Create a javascript configuration that implements 'readConfig' to return configuration details.
The examples folder includes a handful of simple to not so simple cases for console, file, multi-appender, category, etc.
Adding a new appender is as easy as implementing write( logEntry ). The easiest way to implement is by extending the base class AbstractAppender. You may also easily override the formatting, order, etc by overriding or providing your own abstract or concrete appender.
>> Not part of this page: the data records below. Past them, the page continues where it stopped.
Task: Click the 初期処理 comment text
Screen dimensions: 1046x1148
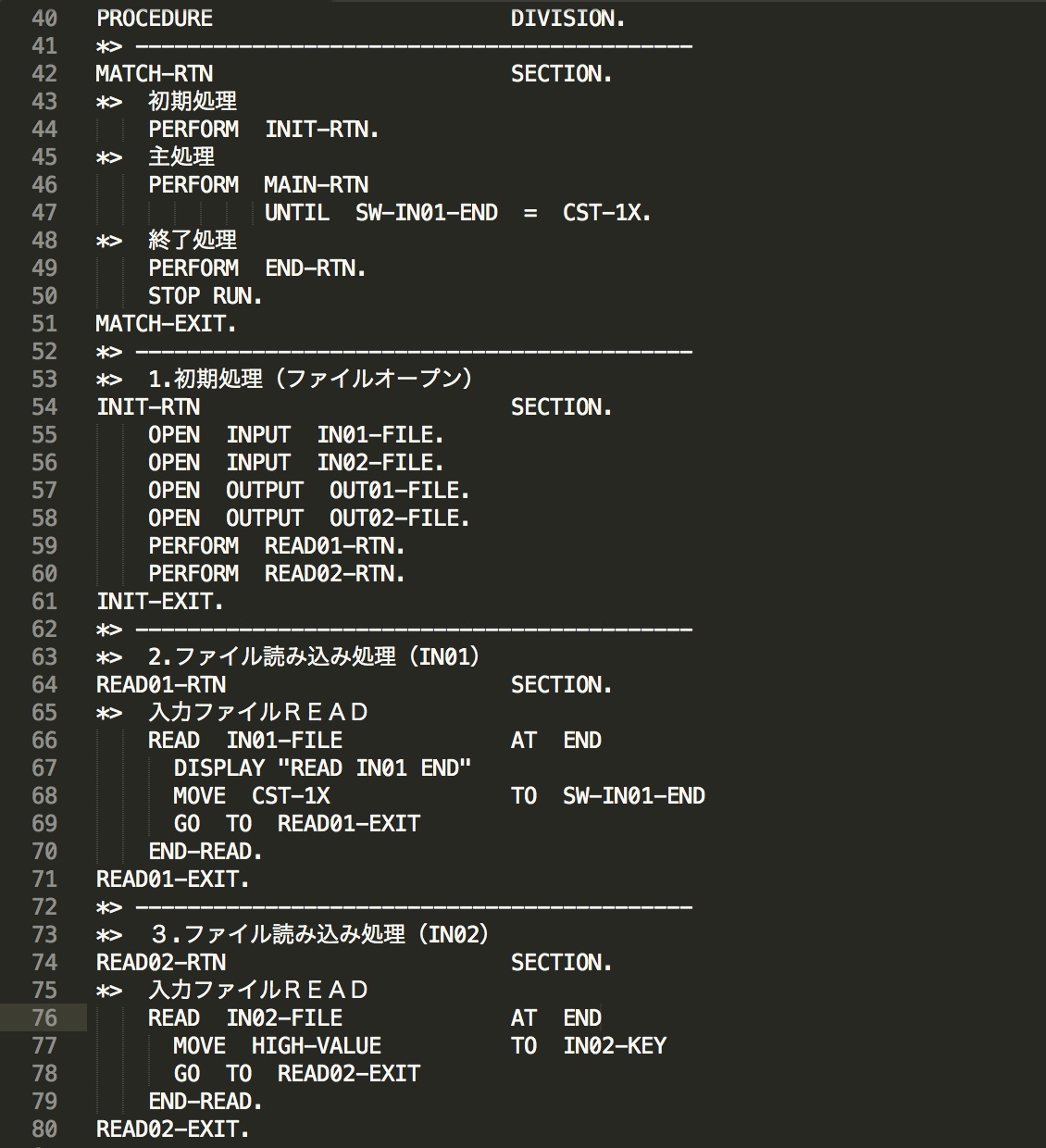Action: click(x=193, y=102)
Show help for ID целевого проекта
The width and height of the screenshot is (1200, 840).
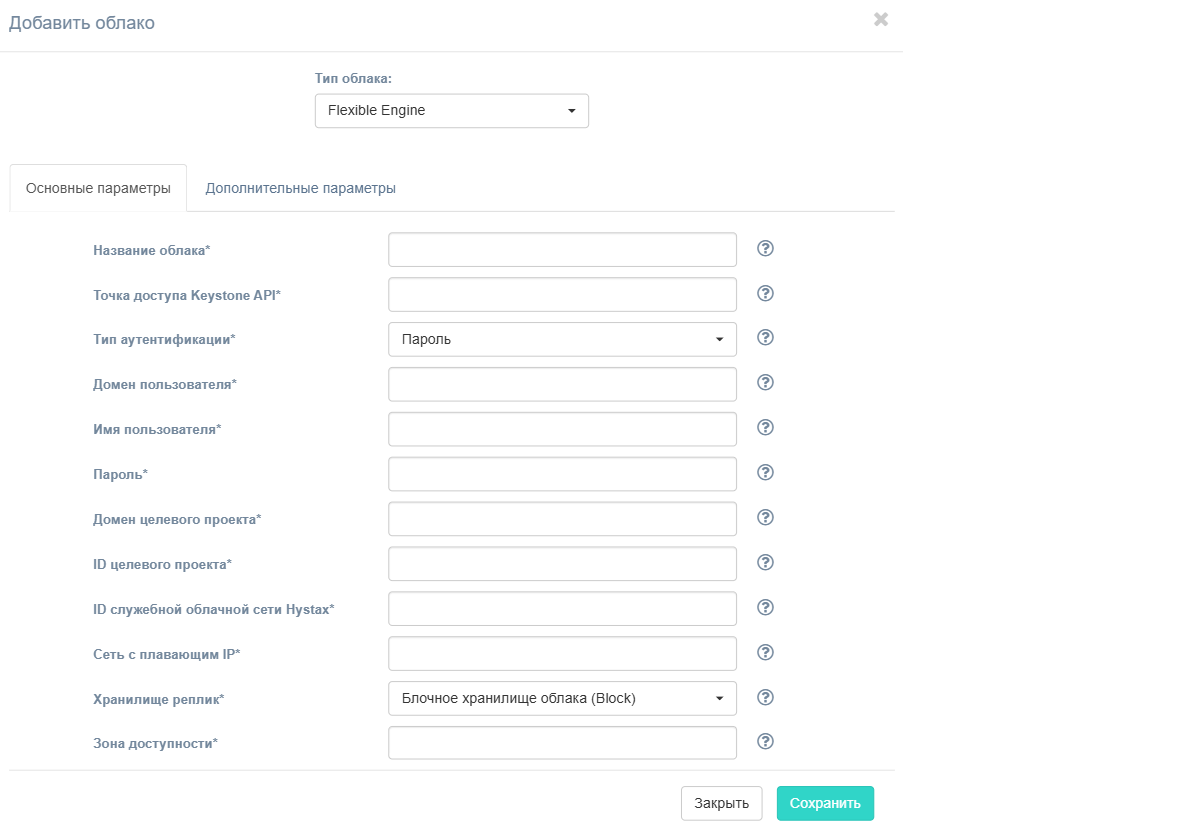[x=766, y=562]
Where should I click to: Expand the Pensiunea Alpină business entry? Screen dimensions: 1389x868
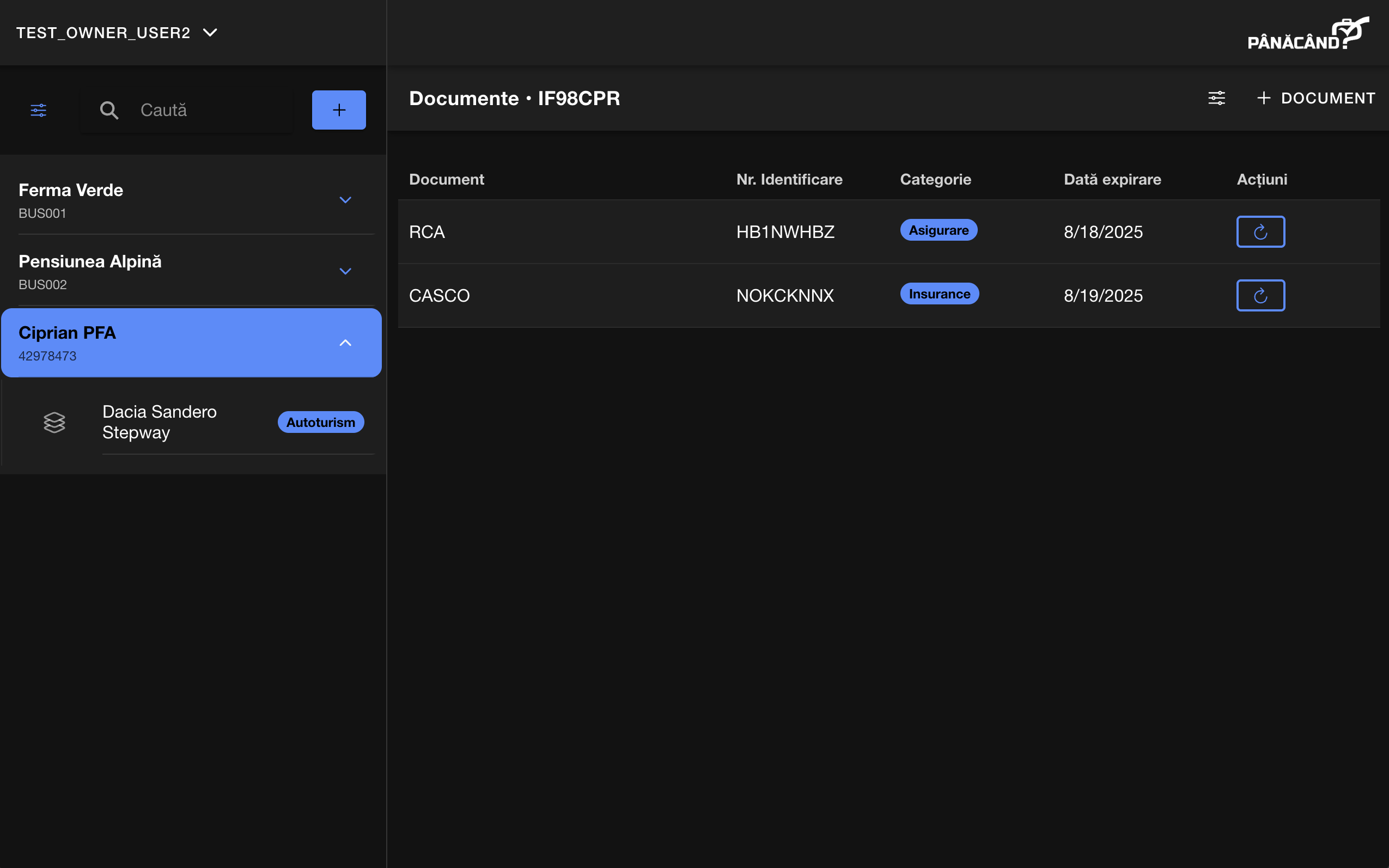[x=345, y=271]
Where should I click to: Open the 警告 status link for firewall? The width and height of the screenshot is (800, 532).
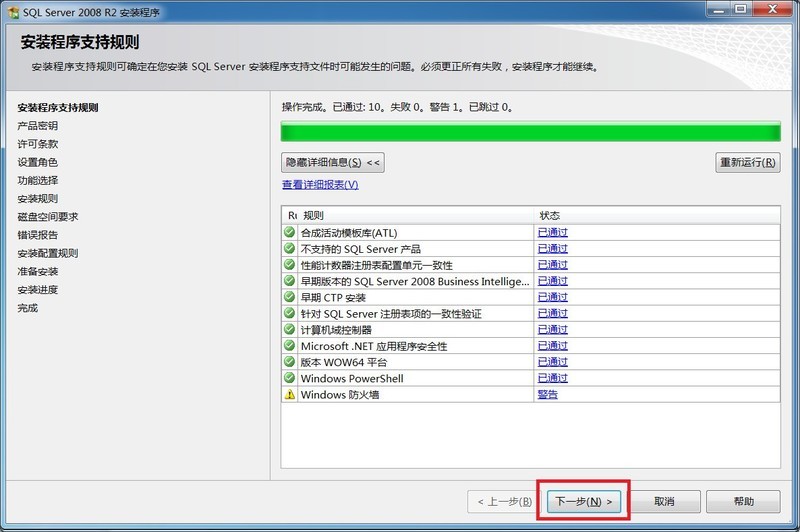pyautogui.click(x=548, y=395)
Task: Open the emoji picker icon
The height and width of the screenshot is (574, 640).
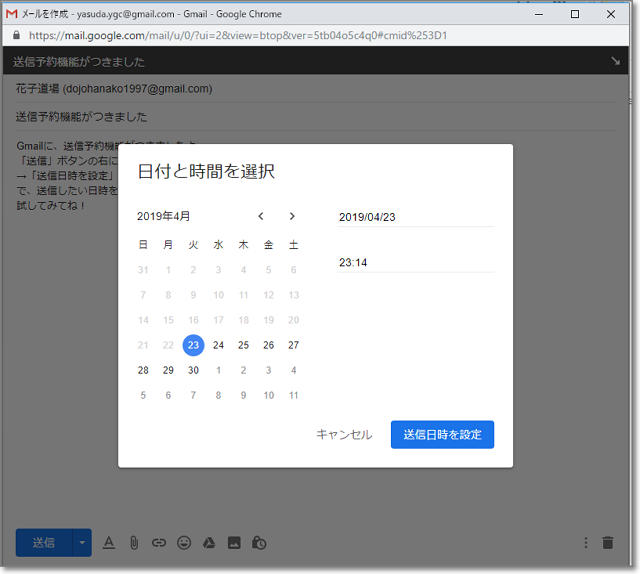Action: (x=184, y=543)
For example, you can extend the AbstractAppender to create a JSON appender by doing this:
var AbstractAppender = require('simple-node-logger').AbstractAppender;
var JSONAppender = function() {
'use strict';
var appender = this;
var opts = {
typeName:'JSONAppender'
};
AbstractAppender.extend( this, opts );
// format and write all entry/statements
this.write = function(entry) {
var fields = appender.formatEntry( entry );
process.stdout.write( JSON.stringify( entry ) + '\n' );
};
};
The appenders have formatting messages that can be overridden at the abstract or concrete level. The format methods include:
- formatEntry(entry) - to override all formatting
- formatMessage(msgList) - to override a list of messages
- formatDate(value) - custom date, defaults to ISO8601
- formatObject(value) - custom object, defaults to json for regular objects
All unit tests are written in mocha/chai/should and can be run from the command line by doing this:
make test
There is also a file watcher that can be invoked with this:
make watch
Mocks used for testing include MockLogger and MockAppender. Typically you would use MockLogger for unit tests like this:
var MockLogger = require('simple-node-logger').mocks.MockLogger;
var log = MockLogger.createLogger('MyCategory');
log.info('this is a log statement');
log.getLogEnties().length.should.equal( 1 );
MockLogger extends Logger and uses MockAppender to capture log entries.